Barulah kemudian Nyai Demang bisa menceritakan dengan urut apa yang dialami. Apa yang dilihatnya sebagai tanda-tanda Pangeran Hiang berusaha berhubungan dengan tokoh lain. Mereka berdua merunut lagi pada tempat yang lain. Pada permulaan pertemuan di mana Pangeran Hiang meninggalkan tulisan siung naga bermahkota. Nyatanya tidak ada bekasnya.
“Apakah Paman mengetahui ada goresan yang dihapus atau terhapus dengan sendirinya?”

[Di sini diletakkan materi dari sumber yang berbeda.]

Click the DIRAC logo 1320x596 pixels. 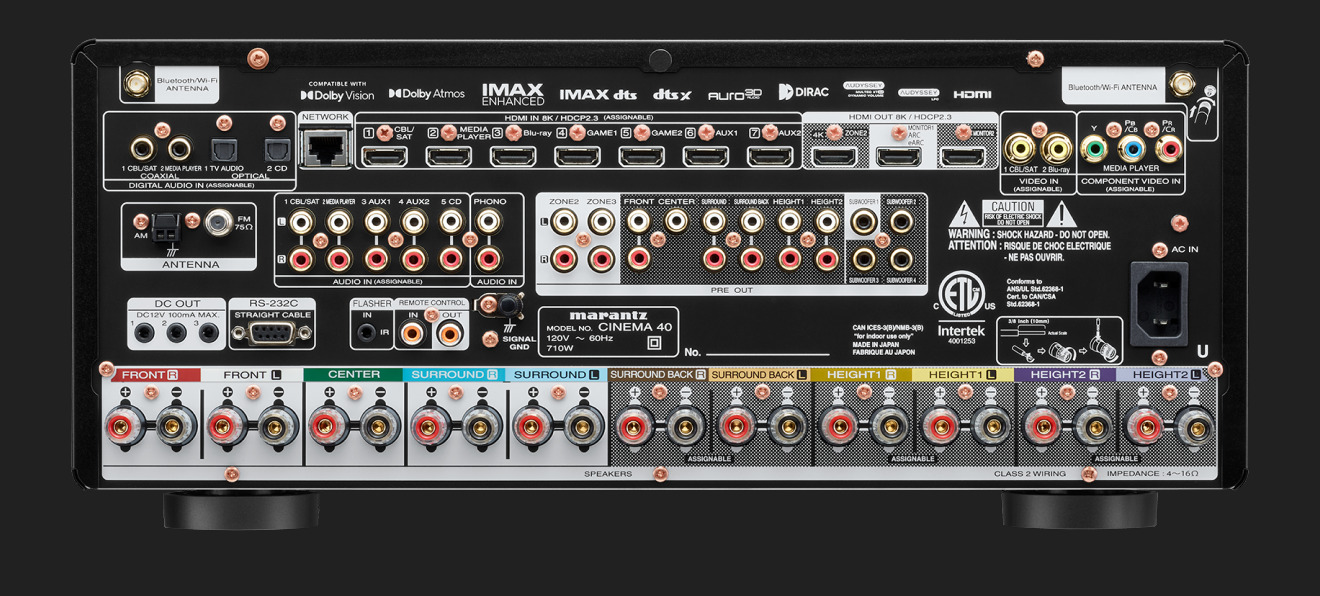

Jaghana berjongkok, memeriksa dengan teliti. “Saya tidak pasti, Nyai. Tapi satu hal jelas. Apa yang Nyai alami sekarang ini bukan semata-mata beban pikiran. Kelunya lidah, ketidakmampuan berbicara yang muncul mendadak, yang bisa hilang lagi, karena perbuatan orang lain.”
“Apakah itu berarti Pangeran Hiang…”
Membalik Ama Jadi Asih
NYAI DEMANG tidak melanjutkan kalimatnya. Sejenak matanya menatap kosong. Jaghana hampir saja menduga Nyai Demang kehilangan suaranya lagi kalau saja tidak melanjutkan dengan,
“Apakah berarti Pangeran Hiang yang melakukan?”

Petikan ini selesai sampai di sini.